We’re not big on negative thinking at Rent-A-Dad, so this is actually kind of uncomfortable. But problems do pop up from time to time and we’d like to address something you absolutely haven’t thought about.
This came to mind when we came across a story on User Experience focused on IKEA Problems. It got us thinking; assembling IKEA Furniture is way more about how it feels than what you’re doing. Yep; IKEA is a UX company.
And lately we’re hearing from more and more Rent-A-Dad customers about just how bad the IKEA UX has become.
It’s not a complete surprise. IKEA bought TaskRabbit a bit over a year ago and speaking from the perspective of doing business with the furniture assembly subsidiary we can tell you that IKEA hasn’t yet figured out a good way to integrate its core business with the services part of things they’re trying to add to the mix. But then … it got worse.
IKEA Problems
It seems that as IKEA is spreading its wings to encompass more and more disparate lines of business things are getting ugly at the mothership. Customer Service, never really an IKEA strong point, is going in the toilet, and worse, corporate employees are noticing—and running away.

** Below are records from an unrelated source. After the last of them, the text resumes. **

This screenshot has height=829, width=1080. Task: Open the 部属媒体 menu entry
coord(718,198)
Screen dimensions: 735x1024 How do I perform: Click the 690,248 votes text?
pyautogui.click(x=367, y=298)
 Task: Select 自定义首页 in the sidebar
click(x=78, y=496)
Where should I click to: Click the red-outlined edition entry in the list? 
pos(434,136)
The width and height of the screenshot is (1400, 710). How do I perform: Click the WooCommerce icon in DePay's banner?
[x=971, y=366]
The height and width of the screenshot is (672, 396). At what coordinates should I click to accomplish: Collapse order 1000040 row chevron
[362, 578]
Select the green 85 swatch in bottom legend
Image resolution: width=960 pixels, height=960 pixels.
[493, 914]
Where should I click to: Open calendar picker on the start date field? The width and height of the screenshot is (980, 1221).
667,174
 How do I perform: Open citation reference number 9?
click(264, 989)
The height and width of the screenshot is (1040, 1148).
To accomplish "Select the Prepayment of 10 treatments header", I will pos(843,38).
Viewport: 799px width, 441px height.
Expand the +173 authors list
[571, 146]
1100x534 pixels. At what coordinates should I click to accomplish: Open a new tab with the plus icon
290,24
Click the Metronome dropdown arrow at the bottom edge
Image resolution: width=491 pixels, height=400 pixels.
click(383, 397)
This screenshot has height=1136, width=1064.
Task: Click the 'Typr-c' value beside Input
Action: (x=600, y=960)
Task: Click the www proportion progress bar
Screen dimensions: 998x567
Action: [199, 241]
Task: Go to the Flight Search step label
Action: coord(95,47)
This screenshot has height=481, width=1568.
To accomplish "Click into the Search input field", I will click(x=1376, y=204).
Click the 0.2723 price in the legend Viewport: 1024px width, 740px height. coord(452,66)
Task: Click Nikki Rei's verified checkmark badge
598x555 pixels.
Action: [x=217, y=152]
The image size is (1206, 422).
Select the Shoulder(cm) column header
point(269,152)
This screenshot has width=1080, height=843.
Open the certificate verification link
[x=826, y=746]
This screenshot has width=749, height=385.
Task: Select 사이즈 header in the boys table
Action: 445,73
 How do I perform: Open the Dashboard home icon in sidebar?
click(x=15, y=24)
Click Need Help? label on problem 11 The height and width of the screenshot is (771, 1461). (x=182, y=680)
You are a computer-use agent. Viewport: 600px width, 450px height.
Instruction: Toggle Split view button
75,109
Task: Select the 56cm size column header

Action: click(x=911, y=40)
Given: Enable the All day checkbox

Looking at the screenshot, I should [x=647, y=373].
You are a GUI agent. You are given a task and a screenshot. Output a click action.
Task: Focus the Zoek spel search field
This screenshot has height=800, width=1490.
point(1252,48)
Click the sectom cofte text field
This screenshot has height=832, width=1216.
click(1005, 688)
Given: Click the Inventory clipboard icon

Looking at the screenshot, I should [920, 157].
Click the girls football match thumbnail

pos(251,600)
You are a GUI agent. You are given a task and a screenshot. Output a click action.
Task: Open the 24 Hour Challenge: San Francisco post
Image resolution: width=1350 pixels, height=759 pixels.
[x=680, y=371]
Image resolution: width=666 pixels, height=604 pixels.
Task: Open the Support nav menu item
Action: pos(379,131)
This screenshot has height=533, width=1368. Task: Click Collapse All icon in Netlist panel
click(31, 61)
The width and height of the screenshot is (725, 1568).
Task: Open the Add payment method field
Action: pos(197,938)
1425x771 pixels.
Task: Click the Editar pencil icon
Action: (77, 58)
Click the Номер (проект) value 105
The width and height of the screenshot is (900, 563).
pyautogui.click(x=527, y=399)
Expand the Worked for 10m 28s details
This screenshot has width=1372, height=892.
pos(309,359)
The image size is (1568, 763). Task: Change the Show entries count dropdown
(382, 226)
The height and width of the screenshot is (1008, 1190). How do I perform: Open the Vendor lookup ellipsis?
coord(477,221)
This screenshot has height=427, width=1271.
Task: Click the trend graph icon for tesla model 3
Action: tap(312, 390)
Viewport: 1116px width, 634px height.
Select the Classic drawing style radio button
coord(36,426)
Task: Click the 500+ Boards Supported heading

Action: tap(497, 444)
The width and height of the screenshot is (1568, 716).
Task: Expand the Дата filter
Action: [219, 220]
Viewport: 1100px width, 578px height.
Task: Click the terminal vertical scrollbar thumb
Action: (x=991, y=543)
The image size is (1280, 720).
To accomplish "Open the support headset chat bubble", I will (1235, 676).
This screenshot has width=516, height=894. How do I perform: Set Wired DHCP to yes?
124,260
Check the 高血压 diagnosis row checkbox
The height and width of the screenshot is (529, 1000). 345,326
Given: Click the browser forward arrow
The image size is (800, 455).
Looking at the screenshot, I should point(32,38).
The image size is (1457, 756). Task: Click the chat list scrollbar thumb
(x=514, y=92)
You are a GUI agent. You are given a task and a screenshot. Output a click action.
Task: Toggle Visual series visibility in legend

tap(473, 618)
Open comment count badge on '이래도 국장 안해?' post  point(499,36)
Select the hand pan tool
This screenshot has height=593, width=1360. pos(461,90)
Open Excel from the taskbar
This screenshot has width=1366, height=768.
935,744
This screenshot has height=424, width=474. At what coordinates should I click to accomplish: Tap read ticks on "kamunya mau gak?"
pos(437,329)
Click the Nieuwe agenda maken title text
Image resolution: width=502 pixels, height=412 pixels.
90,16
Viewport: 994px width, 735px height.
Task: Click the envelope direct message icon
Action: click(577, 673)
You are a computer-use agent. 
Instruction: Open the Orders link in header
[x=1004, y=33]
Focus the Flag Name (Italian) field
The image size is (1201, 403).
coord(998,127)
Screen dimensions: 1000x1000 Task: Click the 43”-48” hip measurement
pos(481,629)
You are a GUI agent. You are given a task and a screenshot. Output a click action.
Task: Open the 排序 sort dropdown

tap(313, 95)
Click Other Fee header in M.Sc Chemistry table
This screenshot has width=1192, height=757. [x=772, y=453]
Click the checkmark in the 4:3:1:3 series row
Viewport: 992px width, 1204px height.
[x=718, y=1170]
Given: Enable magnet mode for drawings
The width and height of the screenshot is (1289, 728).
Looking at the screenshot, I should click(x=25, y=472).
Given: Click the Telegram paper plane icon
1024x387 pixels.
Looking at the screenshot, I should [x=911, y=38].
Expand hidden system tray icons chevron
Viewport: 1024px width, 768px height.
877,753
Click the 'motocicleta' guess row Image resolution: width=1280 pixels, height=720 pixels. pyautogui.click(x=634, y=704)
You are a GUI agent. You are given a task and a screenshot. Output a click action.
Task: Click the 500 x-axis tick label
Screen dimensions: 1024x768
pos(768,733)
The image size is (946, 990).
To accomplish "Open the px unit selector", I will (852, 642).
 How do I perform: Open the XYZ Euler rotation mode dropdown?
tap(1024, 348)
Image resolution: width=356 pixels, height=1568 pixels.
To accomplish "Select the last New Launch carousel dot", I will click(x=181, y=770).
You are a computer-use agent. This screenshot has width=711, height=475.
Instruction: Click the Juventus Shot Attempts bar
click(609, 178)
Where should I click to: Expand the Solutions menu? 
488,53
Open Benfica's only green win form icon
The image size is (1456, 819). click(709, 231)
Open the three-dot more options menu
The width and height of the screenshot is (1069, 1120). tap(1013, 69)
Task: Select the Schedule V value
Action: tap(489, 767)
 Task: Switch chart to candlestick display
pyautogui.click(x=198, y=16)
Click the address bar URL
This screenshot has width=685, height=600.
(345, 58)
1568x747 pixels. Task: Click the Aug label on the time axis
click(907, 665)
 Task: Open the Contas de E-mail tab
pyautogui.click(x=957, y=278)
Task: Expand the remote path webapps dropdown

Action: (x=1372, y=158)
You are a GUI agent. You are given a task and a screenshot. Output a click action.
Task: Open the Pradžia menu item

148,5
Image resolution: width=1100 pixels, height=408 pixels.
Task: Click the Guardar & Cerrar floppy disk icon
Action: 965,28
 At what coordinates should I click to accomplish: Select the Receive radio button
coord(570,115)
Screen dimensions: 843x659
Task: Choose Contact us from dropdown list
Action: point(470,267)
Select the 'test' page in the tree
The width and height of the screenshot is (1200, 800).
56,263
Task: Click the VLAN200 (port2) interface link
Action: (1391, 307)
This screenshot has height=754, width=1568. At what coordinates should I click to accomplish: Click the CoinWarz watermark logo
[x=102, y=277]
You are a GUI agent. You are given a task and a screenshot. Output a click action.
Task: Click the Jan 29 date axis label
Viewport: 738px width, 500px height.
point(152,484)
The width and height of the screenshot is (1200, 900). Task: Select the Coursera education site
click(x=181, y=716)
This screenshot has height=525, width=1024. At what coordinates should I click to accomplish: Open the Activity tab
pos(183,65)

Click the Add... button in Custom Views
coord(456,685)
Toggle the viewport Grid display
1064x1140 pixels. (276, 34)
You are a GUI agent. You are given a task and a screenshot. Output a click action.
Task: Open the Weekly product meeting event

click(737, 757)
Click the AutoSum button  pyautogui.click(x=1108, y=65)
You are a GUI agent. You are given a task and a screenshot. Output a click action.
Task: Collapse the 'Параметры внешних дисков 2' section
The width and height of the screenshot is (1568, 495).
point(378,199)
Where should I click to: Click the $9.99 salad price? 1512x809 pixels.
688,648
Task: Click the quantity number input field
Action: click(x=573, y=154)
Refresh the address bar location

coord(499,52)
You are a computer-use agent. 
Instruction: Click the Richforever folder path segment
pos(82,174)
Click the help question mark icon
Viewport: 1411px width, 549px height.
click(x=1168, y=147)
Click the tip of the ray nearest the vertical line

So let’s make the big Dad-is-talking-at-you point. Customer Service Is Everything. Apply it to IKEA Problems, or really pretty much anything. The thing that will always go further to distinguish you from your competition is how you make customers feel. Anyone can build furniture, but if you want to be a Rent-a-Dad you need to get that the real point is taking care of people.
That’s UX. It’s what we do here. IKEA, are you listening?